(EXERCISE MATERIAL)

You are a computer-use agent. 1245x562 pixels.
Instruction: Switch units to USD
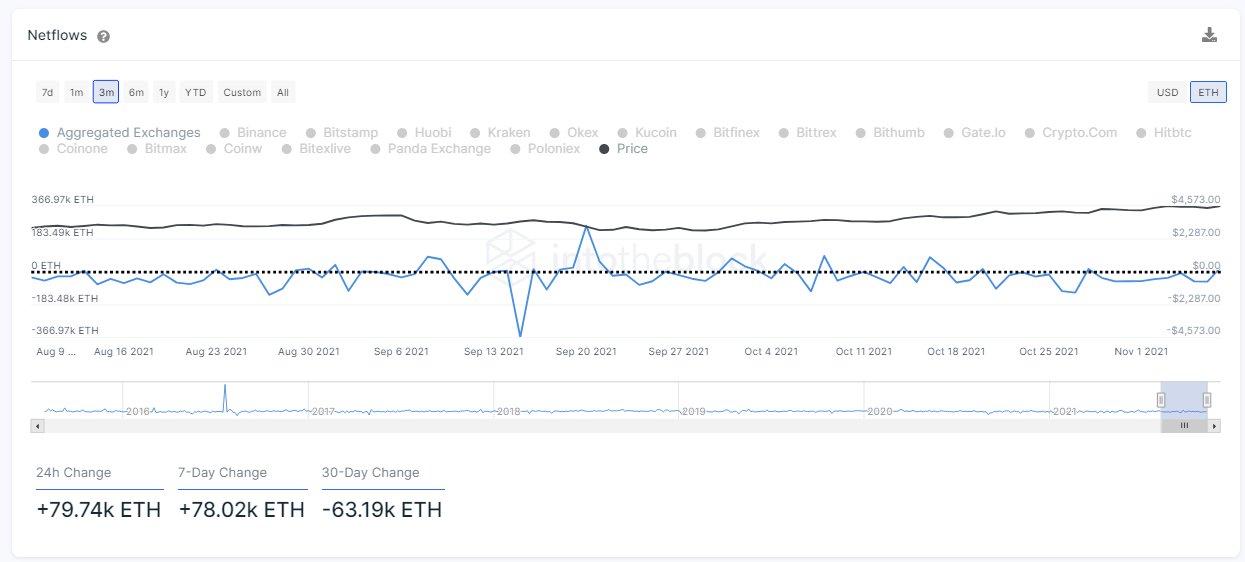click(x=1167, y=93)
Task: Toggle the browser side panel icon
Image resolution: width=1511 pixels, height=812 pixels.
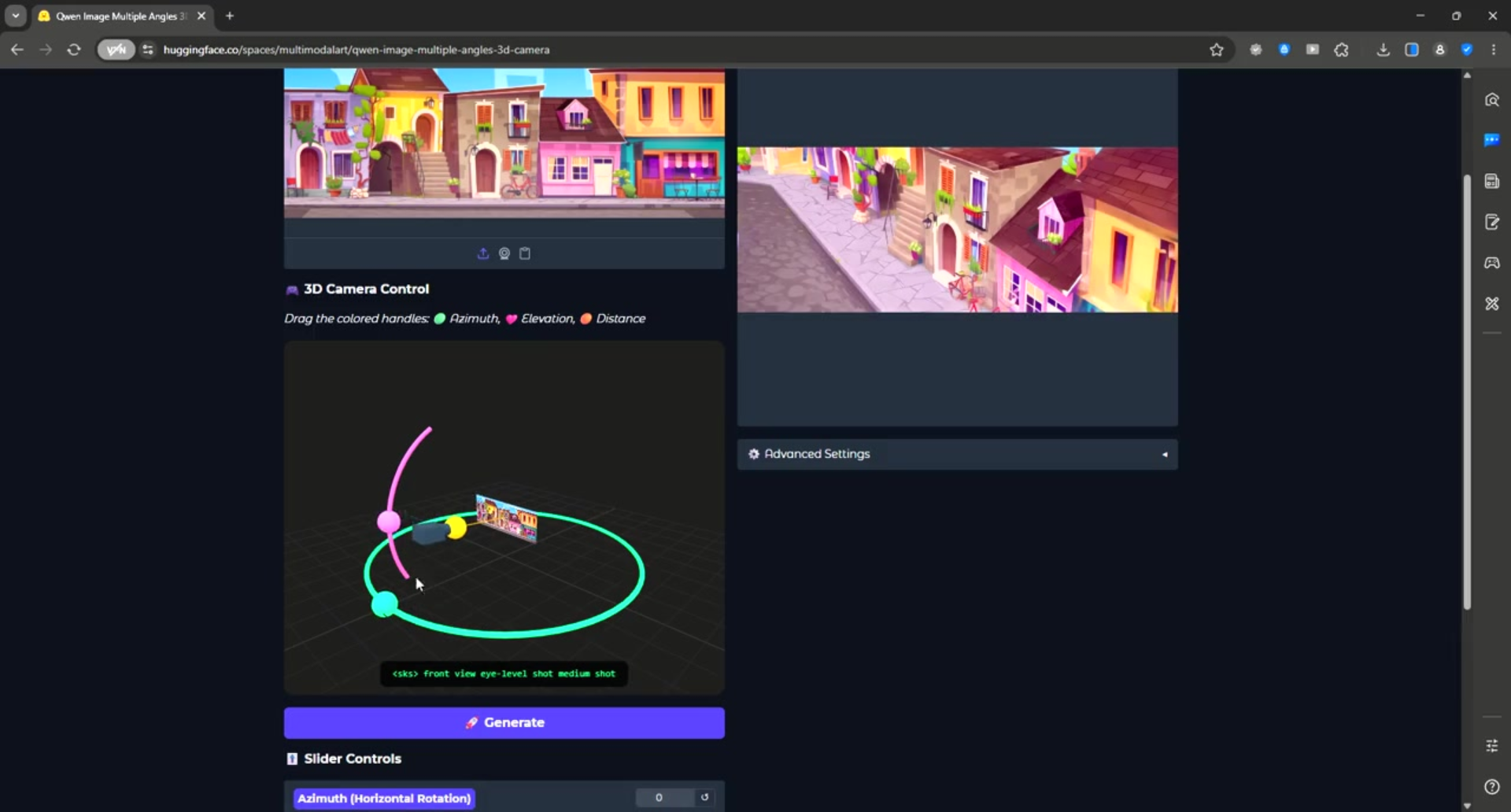Action: 1411,50
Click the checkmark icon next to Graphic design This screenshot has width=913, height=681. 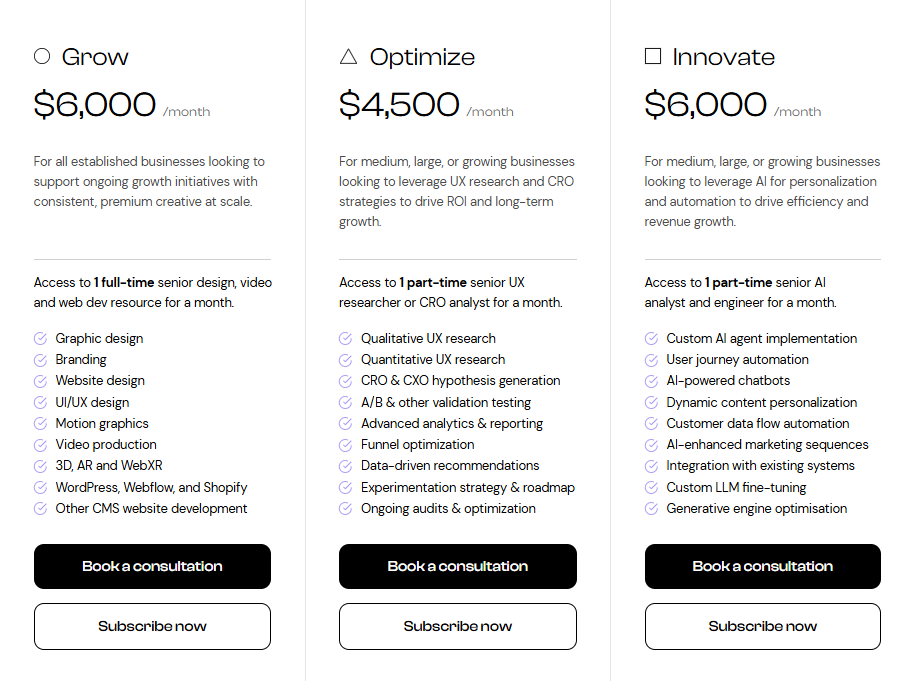pos(41,339)
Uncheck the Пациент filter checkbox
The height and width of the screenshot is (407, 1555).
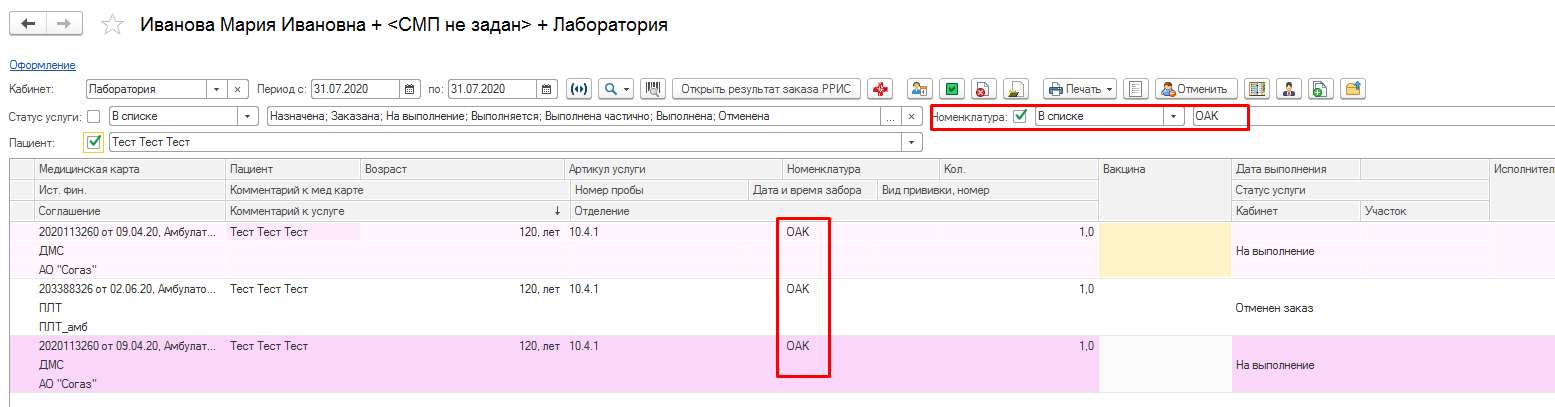pyautogui.click(x=95, y=142)
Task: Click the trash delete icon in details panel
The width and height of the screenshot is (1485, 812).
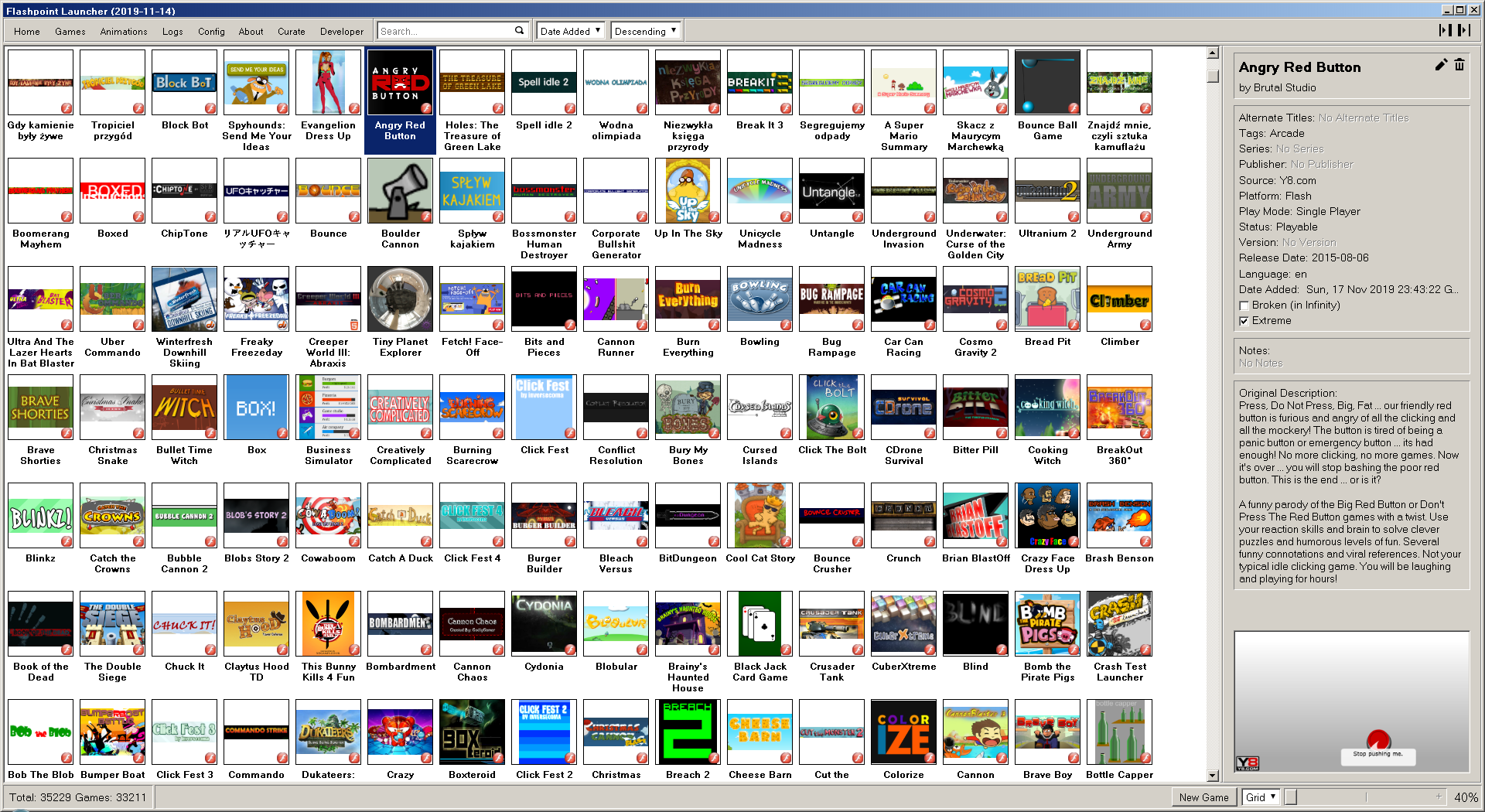Action: coord(1459,66)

(End EXERCISE MATERIAL)

:: ABOUT THIS EXERCISE ::
Beginning with the line that holds "Task: Click the" and continuing to the end of the entries above, set down each line exactly, both ends included; include no pictures.

:: EXPECTED ANSWER ::
Task: Click the trash delete icon in details panel
The width and height of the screenshot is (1485, 812).
Action: coord(1459,66)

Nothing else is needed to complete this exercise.